I then learned that in addition to the wonderful taste, persimmons have a wide range of health benefits. They are chockfull of antioxidants like vitamin-A, beta-carotene, lycopene, and lutein and they are a great source of dietary fiber, vitamin C, and  B-complex vitamins (like folic acid). Persimmons are also low in calories (about 70 cal per 100 grams) and they contain healthy amounts of minerals like potassium, manganese, copper , and phosphorus.
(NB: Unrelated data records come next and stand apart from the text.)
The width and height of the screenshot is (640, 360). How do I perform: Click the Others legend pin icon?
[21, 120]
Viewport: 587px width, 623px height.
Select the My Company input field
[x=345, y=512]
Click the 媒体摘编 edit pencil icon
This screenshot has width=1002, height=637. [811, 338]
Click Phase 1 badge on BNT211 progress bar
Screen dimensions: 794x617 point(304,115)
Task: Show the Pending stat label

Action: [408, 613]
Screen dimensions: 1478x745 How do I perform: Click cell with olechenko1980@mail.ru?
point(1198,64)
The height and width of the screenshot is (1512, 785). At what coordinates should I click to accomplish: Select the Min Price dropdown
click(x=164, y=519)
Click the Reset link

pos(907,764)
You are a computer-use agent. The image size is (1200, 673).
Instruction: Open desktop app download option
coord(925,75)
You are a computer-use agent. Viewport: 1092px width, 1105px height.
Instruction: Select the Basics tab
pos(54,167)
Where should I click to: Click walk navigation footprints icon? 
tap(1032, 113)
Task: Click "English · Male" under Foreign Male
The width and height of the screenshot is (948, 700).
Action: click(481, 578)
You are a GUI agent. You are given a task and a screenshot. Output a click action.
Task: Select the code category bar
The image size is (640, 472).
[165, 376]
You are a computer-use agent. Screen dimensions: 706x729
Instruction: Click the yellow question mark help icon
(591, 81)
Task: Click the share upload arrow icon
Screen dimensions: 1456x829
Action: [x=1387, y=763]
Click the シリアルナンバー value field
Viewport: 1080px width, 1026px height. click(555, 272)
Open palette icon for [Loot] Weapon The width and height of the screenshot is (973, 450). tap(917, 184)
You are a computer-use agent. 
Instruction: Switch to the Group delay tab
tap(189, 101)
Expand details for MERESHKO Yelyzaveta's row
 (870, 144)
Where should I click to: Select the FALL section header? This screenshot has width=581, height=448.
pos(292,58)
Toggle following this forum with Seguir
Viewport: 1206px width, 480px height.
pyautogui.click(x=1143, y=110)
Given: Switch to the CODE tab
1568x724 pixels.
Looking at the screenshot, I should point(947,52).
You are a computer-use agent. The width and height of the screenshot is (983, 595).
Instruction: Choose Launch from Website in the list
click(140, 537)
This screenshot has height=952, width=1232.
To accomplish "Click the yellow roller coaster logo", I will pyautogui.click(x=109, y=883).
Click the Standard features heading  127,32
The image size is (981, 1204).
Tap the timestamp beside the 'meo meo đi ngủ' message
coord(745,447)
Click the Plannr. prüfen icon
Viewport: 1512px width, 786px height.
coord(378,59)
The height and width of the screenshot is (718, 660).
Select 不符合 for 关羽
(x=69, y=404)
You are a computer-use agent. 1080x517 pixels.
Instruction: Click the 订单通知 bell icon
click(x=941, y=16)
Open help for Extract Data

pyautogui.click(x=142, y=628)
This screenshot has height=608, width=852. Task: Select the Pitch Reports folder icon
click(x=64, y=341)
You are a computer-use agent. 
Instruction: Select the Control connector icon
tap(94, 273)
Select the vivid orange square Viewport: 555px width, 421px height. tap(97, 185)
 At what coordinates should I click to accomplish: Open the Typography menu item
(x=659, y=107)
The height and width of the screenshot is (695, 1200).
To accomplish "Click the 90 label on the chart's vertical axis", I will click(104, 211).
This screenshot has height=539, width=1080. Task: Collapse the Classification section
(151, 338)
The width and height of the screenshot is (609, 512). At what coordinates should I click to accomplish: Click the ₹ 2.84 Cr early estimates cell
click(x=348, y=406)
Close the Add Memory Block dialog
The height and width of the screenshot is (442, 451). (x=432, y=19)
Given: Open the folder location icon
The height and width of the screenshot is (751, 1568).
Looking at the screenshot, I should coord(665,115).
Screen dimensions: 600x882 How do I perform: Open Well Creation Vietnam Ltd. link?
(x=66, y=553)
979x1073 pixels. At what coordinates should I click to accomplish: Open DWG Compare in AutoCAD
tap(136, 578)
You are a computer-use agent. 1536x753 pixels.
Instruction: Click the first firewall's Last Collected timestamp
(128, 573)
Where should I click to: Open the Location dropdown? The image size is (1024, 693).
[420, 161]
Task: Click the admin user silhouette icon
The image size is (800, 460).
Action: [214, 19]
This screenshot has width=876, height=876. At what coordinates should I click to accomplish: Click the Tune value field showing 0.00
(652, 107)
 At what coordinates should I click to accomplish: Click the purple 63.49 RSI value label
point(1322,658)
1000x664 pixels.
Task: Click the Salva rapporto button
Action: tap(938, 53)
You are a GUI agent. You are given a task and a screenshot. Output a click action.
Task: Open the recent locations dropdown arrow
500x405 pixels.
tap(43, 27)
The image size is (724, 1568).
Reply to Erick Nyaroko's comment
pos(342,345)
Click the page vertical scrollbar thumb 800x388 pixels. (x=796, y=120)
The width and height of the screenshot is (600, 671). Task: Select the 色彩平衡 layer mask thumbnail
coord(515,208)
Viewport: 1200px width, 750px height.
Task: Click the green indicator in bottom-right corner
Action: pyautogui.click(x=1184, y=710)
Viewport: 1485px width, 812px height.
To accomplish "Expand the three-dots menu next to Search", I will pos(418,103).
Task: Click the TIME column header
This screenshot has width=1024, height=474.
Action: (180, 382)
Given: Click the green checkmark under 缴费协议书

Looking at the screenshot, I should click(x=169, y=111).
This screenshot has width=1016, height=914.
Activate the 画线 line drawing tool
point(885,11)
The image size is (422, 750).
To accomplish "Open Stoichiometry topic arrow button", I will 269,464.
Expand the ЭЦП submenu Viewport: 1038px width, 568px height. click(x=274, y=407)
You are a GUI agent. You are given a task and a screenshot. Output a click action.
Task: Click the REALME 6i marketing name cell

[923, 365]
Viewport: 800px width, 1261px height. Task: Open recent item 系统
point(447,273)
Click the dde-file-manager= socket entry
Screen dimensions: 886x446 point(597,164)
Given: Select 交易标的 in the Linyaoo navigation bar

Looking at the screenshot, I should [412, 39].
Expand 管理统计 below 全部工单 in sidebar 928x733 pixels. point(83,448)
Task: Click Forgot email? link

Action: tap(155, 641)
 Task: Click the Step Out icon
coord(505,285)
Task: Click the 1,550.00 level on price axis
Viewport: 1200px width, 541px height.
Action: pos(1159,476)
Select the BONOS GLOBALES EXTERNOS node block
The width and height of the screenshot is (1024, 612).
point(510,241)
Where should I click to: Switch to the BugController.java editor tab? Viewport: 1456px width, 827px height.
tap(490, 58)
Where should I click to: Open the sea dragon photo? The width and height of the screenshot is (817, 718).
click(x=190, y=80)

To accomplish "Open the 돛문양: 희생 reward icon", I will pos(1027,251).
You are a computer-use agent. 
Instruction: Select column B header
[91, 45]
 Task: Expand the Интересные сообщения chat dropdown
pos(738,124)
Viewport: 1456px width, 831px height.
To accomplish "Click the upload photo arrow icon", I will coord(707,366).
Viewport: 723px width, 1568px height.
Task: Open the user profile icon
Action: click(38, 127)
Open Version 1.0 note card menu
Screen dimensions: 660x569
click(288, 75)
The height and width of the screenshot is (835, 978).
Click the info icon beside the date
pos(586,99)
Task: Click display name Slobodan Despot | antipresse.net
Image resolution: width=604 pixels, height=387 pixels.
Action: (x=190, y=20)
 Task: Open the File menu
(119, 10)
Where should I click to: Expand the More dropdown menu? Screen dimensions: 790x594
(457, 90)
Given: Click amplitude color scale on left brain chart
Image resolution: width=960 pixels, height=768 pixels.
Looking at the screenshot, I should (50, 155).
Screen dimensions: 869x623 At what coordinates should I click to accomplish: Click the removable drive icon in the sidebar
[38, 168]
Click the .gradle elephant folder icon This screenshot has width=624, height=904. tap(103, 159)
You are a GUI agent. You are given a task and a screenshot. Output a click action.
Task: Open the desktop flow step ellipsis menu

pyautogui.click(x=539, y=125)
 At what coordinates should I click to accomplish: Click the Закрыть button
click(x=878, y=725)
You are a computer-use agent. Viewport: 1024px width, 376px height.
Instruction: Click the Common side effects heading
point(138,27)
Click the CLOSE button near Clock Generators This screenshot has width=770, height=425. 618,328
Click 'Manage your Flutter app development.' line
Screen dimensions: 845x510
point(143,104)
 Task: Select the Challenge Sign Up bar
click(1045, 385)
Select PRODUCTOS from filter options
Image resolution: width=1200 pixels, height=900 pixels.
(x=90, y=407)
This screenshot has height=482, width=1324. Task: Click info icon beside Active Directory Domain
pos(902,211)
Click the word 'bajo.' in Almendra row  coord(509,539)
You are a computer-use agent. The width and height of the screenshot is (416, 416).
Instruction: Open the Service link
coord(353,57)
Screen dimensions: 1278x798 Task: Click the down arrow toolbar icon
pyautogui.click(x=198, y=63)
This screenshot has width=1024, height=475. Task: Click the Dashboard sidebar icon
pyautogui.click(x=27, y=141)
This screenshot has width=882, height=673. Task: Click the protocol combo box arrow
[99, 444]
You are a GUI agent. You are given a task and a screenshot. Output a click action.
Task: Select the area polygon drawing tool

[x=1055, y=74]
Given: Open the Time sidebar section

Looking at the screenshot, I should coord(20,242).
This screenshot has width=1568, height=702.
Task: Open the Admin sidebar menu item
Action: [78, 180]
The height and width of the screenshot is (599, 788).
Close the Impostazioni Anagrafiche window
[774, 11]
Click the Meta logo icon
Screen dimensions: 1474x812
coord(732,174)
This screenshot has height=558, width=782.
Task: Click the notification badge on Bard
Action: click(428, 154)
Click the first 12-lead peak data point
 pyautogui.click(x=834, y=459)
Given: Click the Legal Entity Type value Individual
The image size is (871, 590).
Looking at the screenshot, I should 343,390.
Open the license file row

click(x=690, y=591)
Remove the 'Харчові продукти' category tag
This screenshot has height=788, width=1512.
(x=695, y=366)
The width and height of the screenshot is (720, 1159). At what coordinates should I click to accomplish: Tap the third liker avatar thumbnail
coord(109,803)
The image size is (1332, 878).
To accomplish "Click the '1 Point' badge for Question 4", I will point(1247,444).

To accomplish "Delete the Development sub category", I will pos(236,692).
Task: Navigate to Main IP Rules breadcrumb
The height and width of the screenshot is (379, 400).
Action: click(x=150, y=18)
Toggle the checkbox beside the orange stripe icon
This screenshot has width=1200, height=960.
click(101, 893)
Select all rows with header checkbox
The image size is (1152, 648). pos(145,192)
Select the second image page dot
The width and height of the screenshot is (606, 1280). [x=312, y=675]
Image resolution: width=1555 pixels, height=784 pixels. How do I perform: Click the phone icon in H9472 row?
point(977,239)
If you, like me, are new to the persimmon, the first thing you want to know is how to tell when it’s ripe. When I picked up my first persimmon it was hard like an apple, so naturally I bit into it like I would an apple. Bad move. I literally learned the hard way that persimmons are ripe when they are super squishy, almost like a tomato. Also, the flesh is edible, but I prefer to cut the top off and scoop out the pulp, which what I used to make this wonderful winter smoothie:

persim

Prep Time: 8 minutes

Servings: One smoothie (About 2 cups)

  • Ingredients:
  • Pulp of 5 ripe persimmons
  • 2 bananas
  • 1/2 TSP ground cinnamon
  • 4 large ice cubes

Directions:

1. Slice the top off of the persimmons and scoop the pulp into a blender

1. Add the bananas, cinnamon, and ice  and blend the ingredients until completely smooth.

2. Garnish with sprinkled ground cinnamon and/or a whole cinnamon stick. Enjoy!